Serological testing can determine if chicken have antibodies against EDS '76, which would indicate that they have been infected. This is only possible for non-vaccinated chickens because vaccination or infection both cause antibodies to be present. The common tests of choice include Haemaglutination-Inhibition, Enzyme-linked Immunosorbent Assay and Serum Neutralisation.
The use of sentinel birds (non-vaccinated susceptible birds) in the flocks is also useful for early detection and tested for haemagglutination. It is common practice for poultry viruses' surveillance.
Treatment and Prevention
There is no treatment for EDS '76, but there are ways in which chickens can be prevented form being infected by EDS '76.

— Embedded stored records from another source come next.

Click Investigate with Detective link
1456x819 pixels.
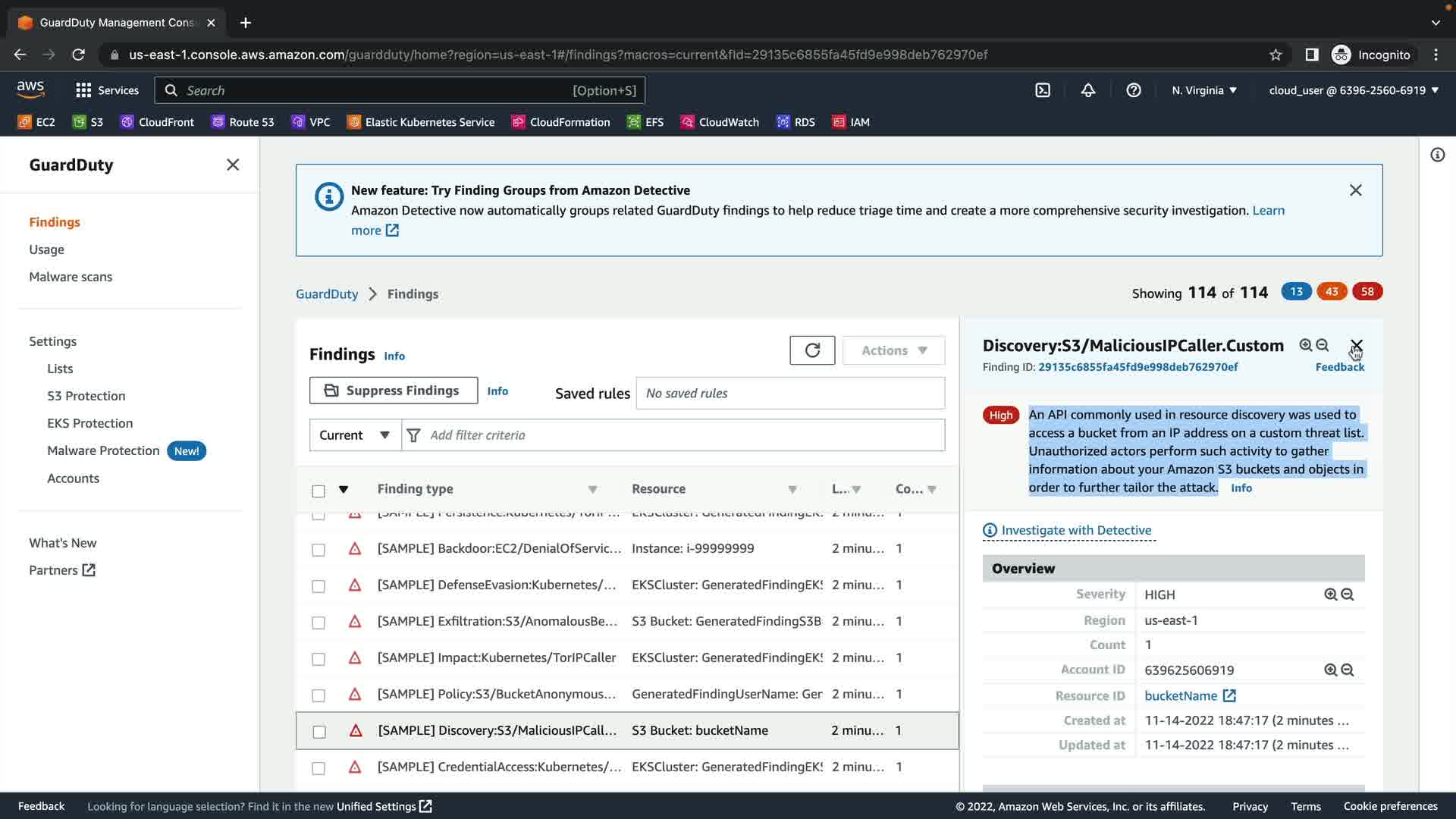point(1075,530)
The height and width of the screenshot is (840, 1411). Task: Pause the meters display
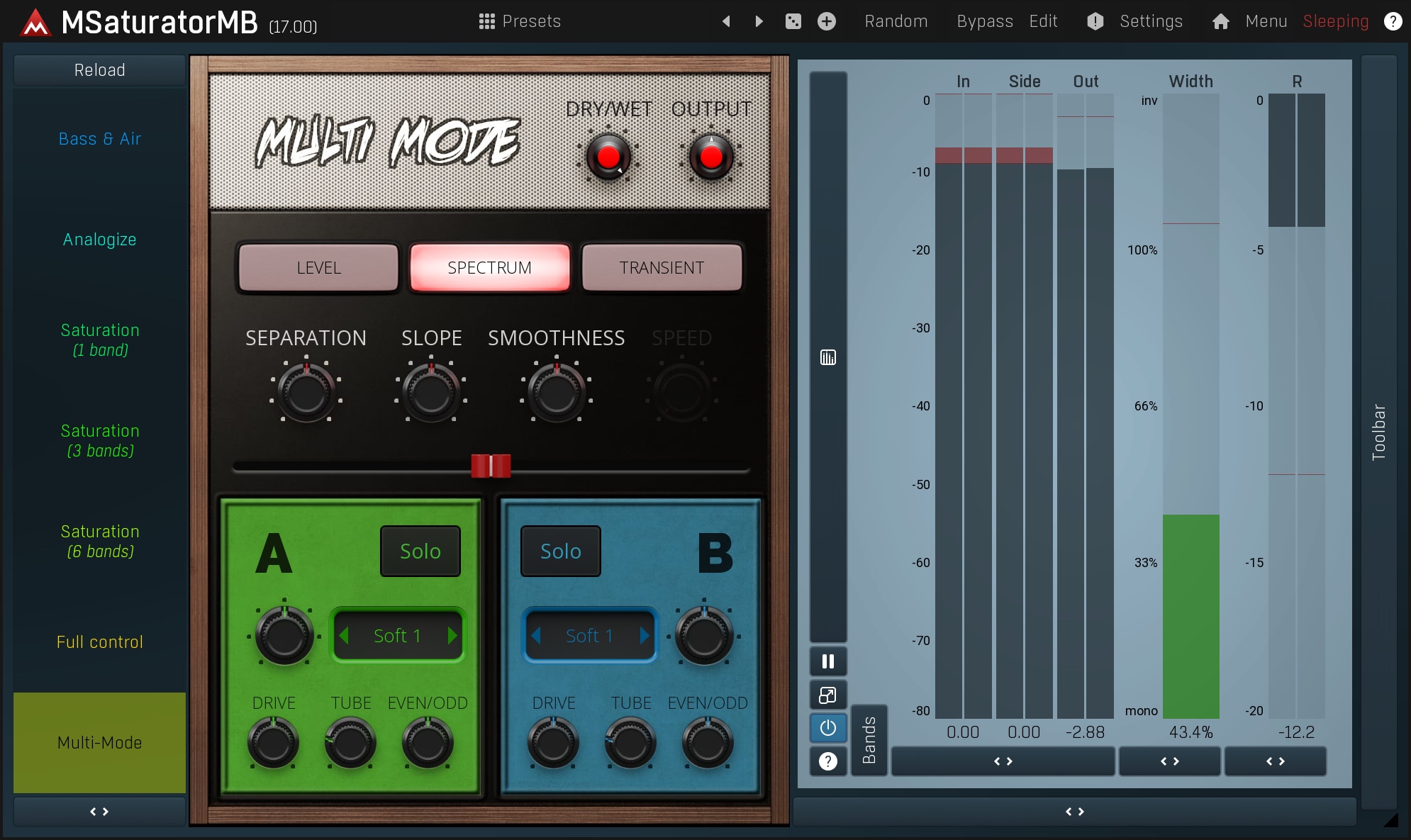827,661
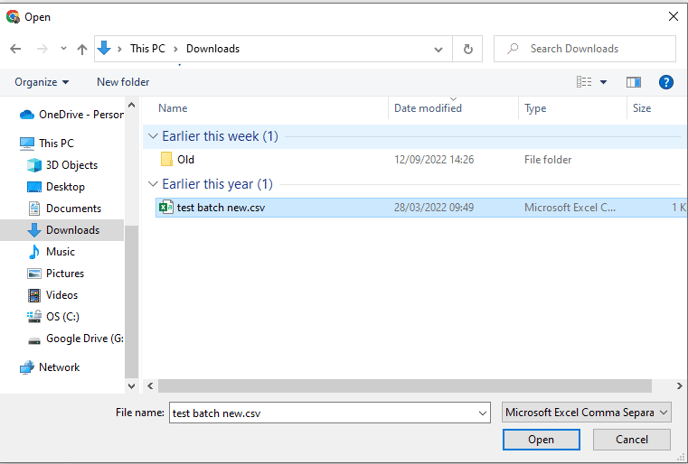The width and height of the screenshot is (688, 464).
Task: Click the change view layout icon
Action: click(x=584, y=82)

Cleaning all areas, such as breeding and laying areas, and equipment may mitigate the risk of getting EDS '76. Shared egg trays have to be cleaned and disinfected prior to use. Healthy and uninfected flocks should be kept away upon a contact with those affected birds and the virus natural host. Potential contaminated water should also be chlorinated.
An inactivated vaccine with oil adjuvant can be administered and has proven to be reasonably successful to prevent the clinical signs of the disease. This vaccine is given before hens start to lay eggs, usually between 14 and 20 weeks of age. Several vaccine are available: Izovac EDS, Nobilis EDS, AVIVAC-EDS-76 and other EDS '76 available vaccines.